Wouldn't these players still anchor their midlength putters on their chins or bellies if they wanted to regardless of whether the ban became law?

Who has the best interests of the game at heart, the ruling bodies or the tour?

Does the tour have a responsibility to abide by the rule-making bodies to show unity around the game and a good example for the recreational golfer?

Finchem used some very clever stage crafting in the middle of the Match Play finals between Matt Kuchar and Hunter Mahan to defuse the notion of a burgeoning civil war between the tour and the USGA.

Yet there is no right or wrong on the issue. I fall somewhere in the middle, much like Phil Mickelson, who has said that he's not really for anchoring but is not for the ban, either.

On a tour that has a strong libertarian impulse, Mickelson's position is probably shared by many. This was the guiding philosophy that likely pulled the support on the side of the anti-ban contingent that pushed Finchem to make this announcement on Sunday.

The USGA's case is straightforward: Anchoring, in its formulation, doesn't constitute a stroke.

The tour, in its rebuke of the ban, looks at it from the vantage point of a good criminal defense attorney. In his remarks on Sunday, Finchem, a trained lawyer, seemed to say that the USGA doesn't have a compelling case for why anchoring should be banned.

In the spring, the USGA plans to come back with a rebuttal, but based on its response to the tour's rebuttal, the Far Hills, N.J.,-based organization isn't backing down from its position.

Over the years we have made some very hard but satisfying decisions over equipment.

Persimmon woods have found a permanent place in garages and museums because the game moved on to metal, titanium and 400cc heads.

The balata ball that I once had to retire after one mishit was long ago replaced by more durable urethane covers.

Blades got dumped for cavity back irons.

Hybrids have rendered long irons unnecessary, even for most tour players.

While this matter of what is a stroke is a very different issue from those equipment innovations, it's all performance-related. The message from the USGA to the equipment manufacturers is that you can continue building putters for anchoring, but your consumers shouldn't use the method with these wares.

That's like telling a person you can buy a Porsche, but you have to drive it like a tractor.

The manufacturers have come up with other legal means similar to anchoring that give golfers less conventional ways of improving their putting. That's a good thing for all golfers, tour players, elite amateurs and the municipal-playing fella who buys the newest thing out every spring.

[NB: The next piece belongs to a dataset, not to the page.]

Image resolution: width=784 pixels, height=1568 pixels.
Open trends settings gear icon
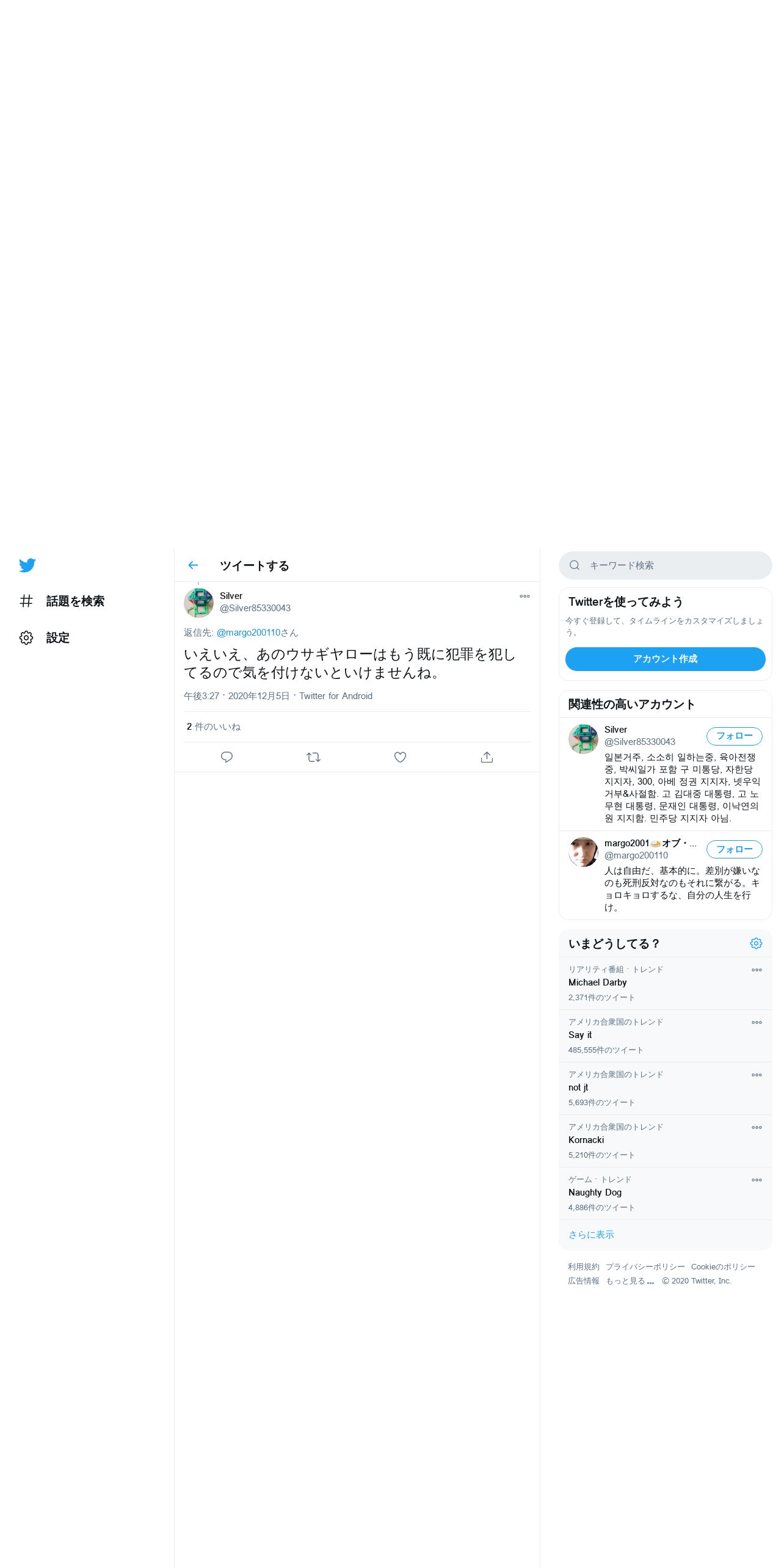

Average Joe golfer is going to be fine with or without the ban on anchoring. The tour and the USGA don't need to worry about the noon foursome at Forsyth Golf Club.

But if the two bodies can't come to some agreement soon, both might damage their reputations with the very golfing public that makes them possible.

Recreational players won't divorce the game, but they might lose confidence in the public faces of the sport over this controversy.

The game will outlast the fighting.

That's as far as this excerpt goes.